Heute läuft Elisabeth, inzwischen 68, keine Runden mehr in der Sonnweid. Sie wird im Rollstuhl geschoben, ihr Bewusstseinshorizont ist mittlerweile sehr klein geworden. Die Besuche von Robert werden aber nicht weniger. Obschon ihm früher einige Leute sagten, dass er nicht mehr so oft zu kommen brauche, da seine Frau ihr Zeitgefühl verloren habe.

Das sieht Robert, 69, anders. So plant er nochmals Ferien mit Elisabeth. Was bedeutet, dass er eine Woche lang bei ihr im Zimmer in der Sonnweid wohnen wird.

Donnerstag, 16. August 2018

Als mich Elisabeth sieht, macht sie laut ‹Tütütütütüt!›, lacht, freut sich buchstäblich wie ein Kind. Sie trägt eins der neuen T-Shirts – und sieht darin so blendend aus wie eh und je.
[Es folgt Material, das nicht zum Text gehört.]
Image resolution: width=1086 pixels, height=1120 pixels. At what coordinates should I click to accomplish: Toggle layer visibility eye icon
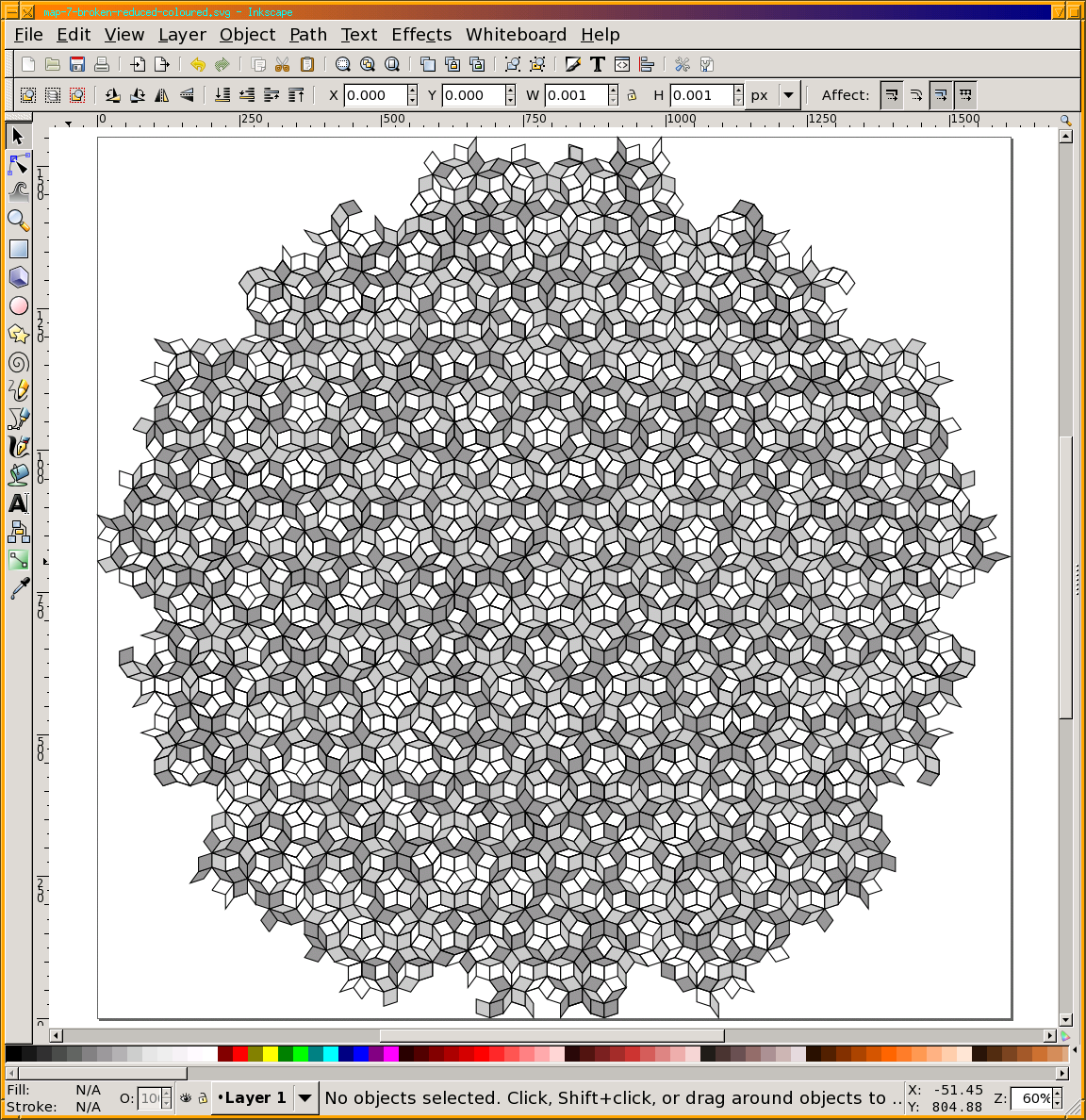click(186, 1098)
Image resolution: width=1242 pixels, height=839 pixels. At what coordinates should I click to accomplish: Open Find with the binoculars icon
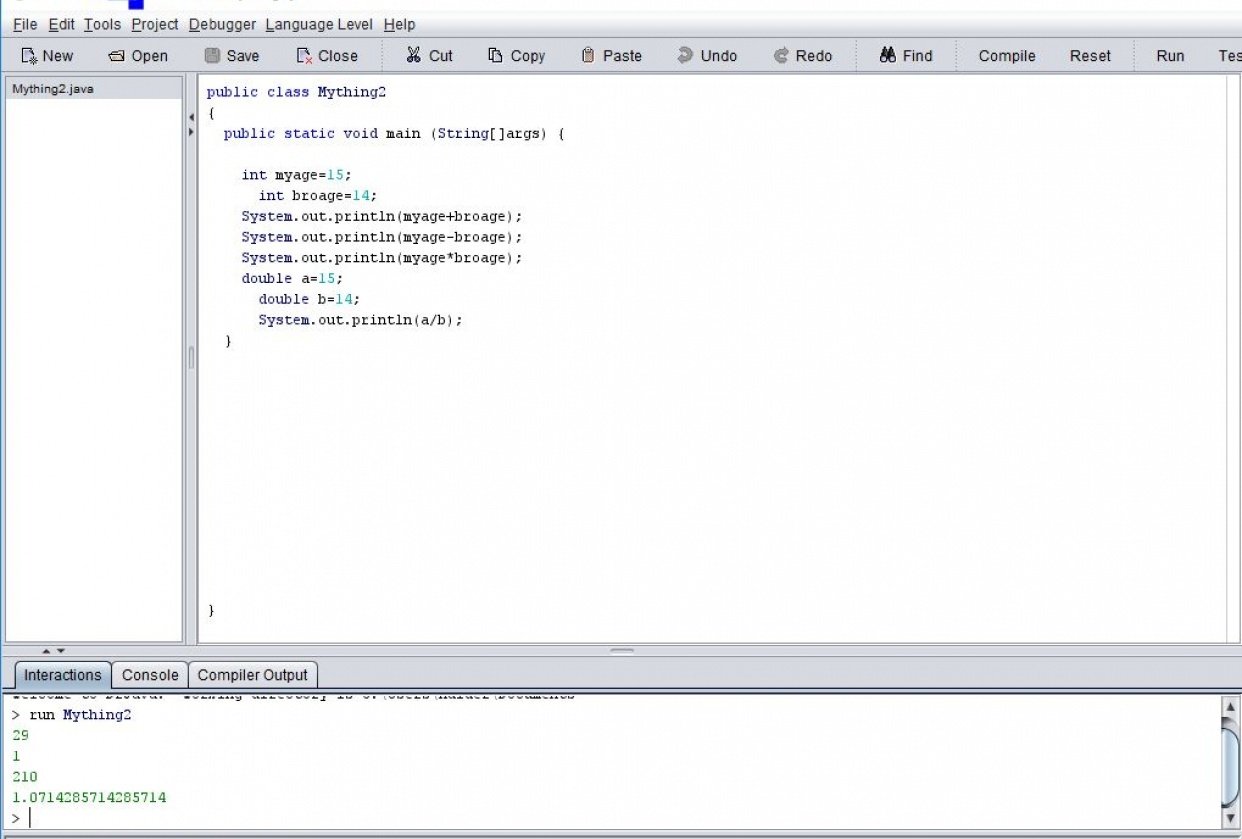click(887, 56)
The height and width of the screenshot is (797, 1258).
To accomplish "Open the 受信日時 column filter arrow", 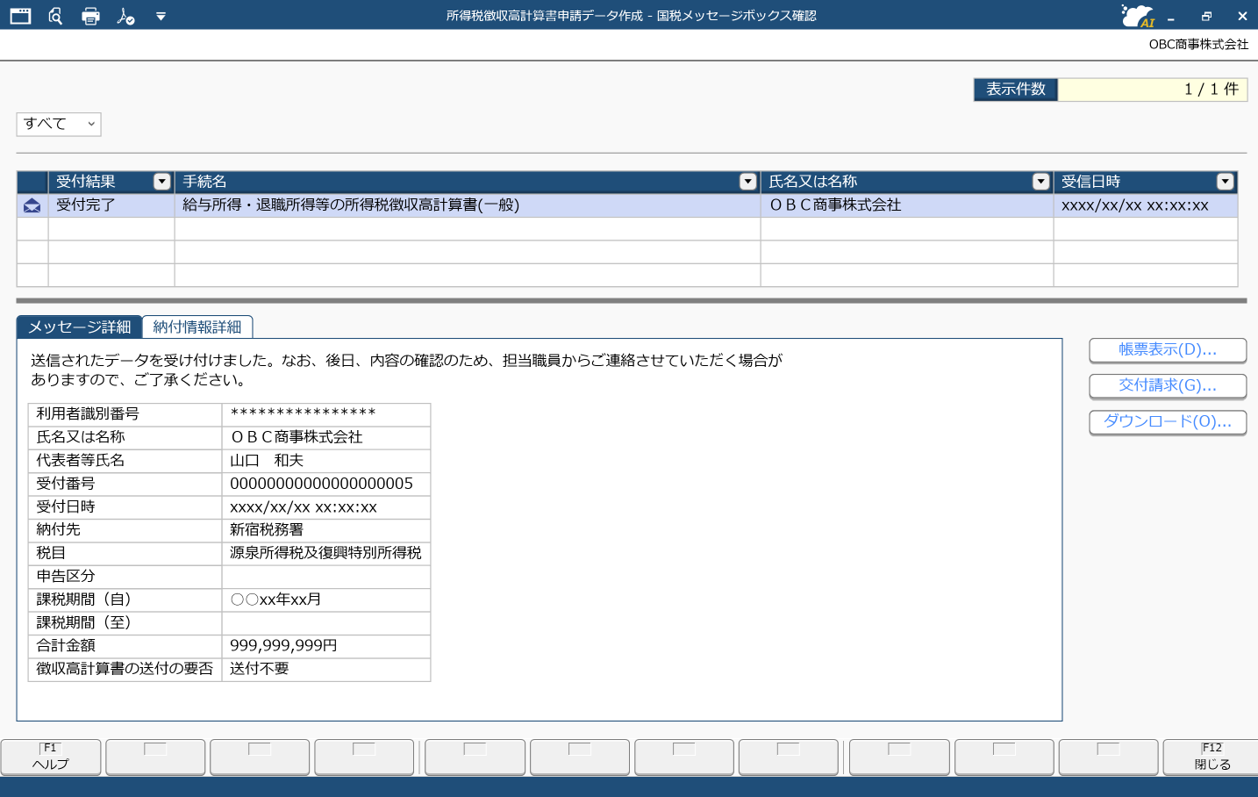I will (x=1224, y=182).
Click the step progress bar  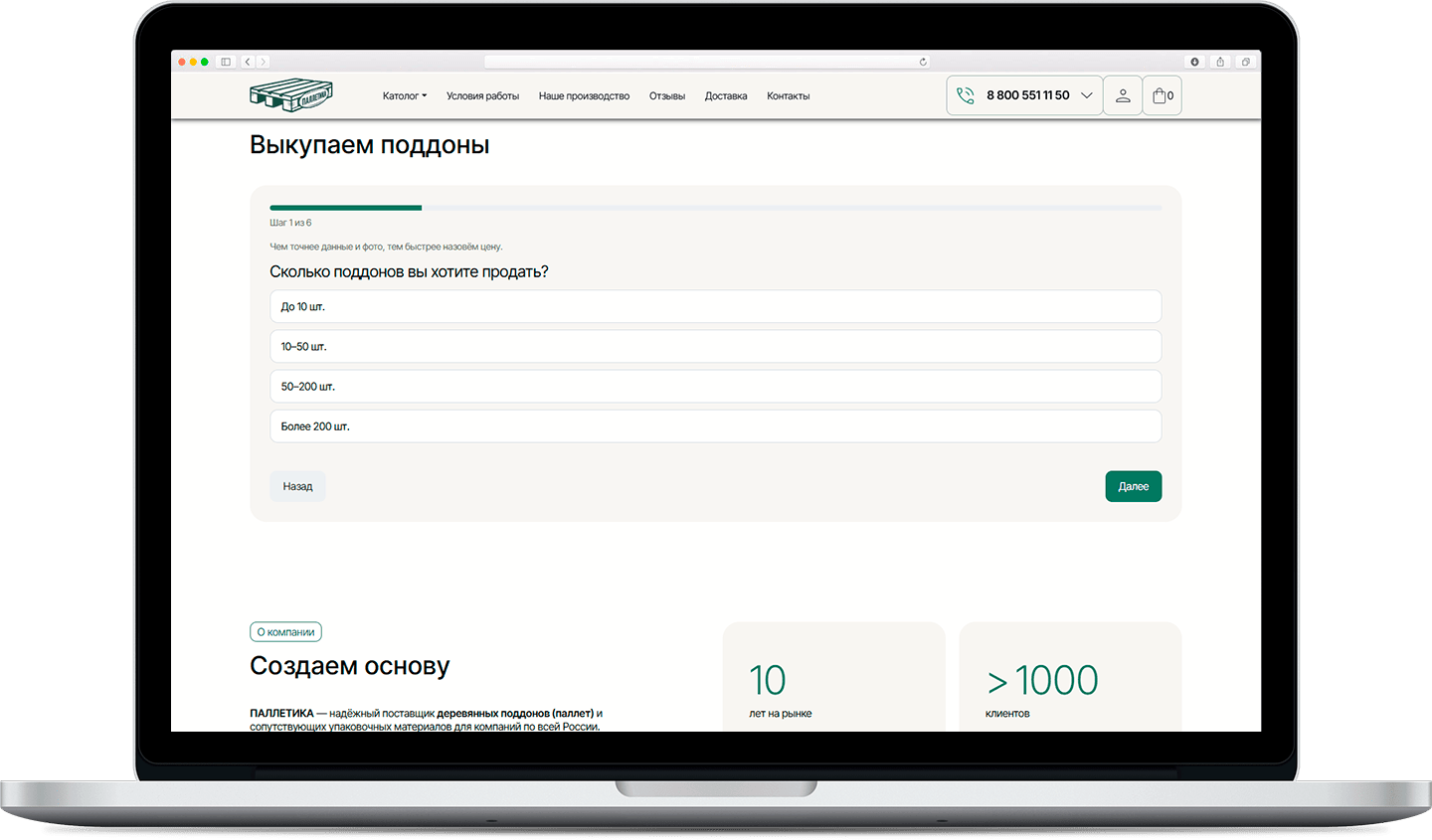pyautogui.click(x=715, y=208)
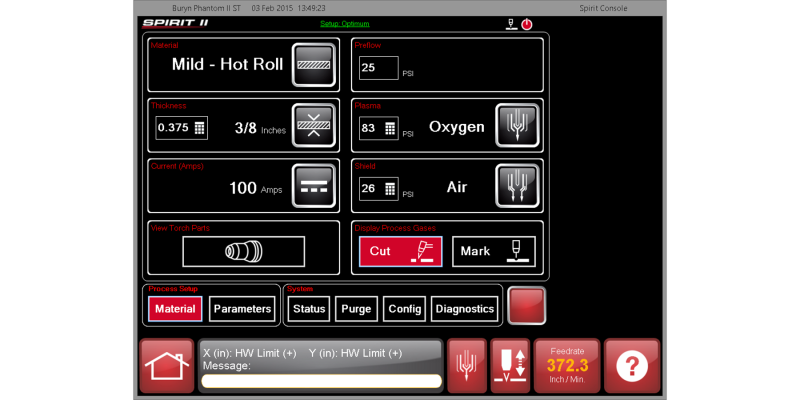Open help with question mark icon
This screenshot has height=400, width=800.
(632, 366)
Nach der stürmischen Begrüssung bringe ich sie auf die Veranda, wo sie quietschvergnügt sitzt, ‹redet›, lacht, mir einmal spontan einen Kuss gibt und mit grossem Appetit den Apfelstrudel mit Vanillesauce isst.

In letzter Zeit war sie oft irgendwie abwesend oder wurde rasch müde, heute keine Spur. Sie ist dermassen fröhlich aufgelegt und vergnügt, ich bleibe noch eine gute halbe Stunde.

Elisabeths Geschichte geht weiter. In der Sonnweid, in ihrer «Virtual Reality» und in Roberts Tagebuch.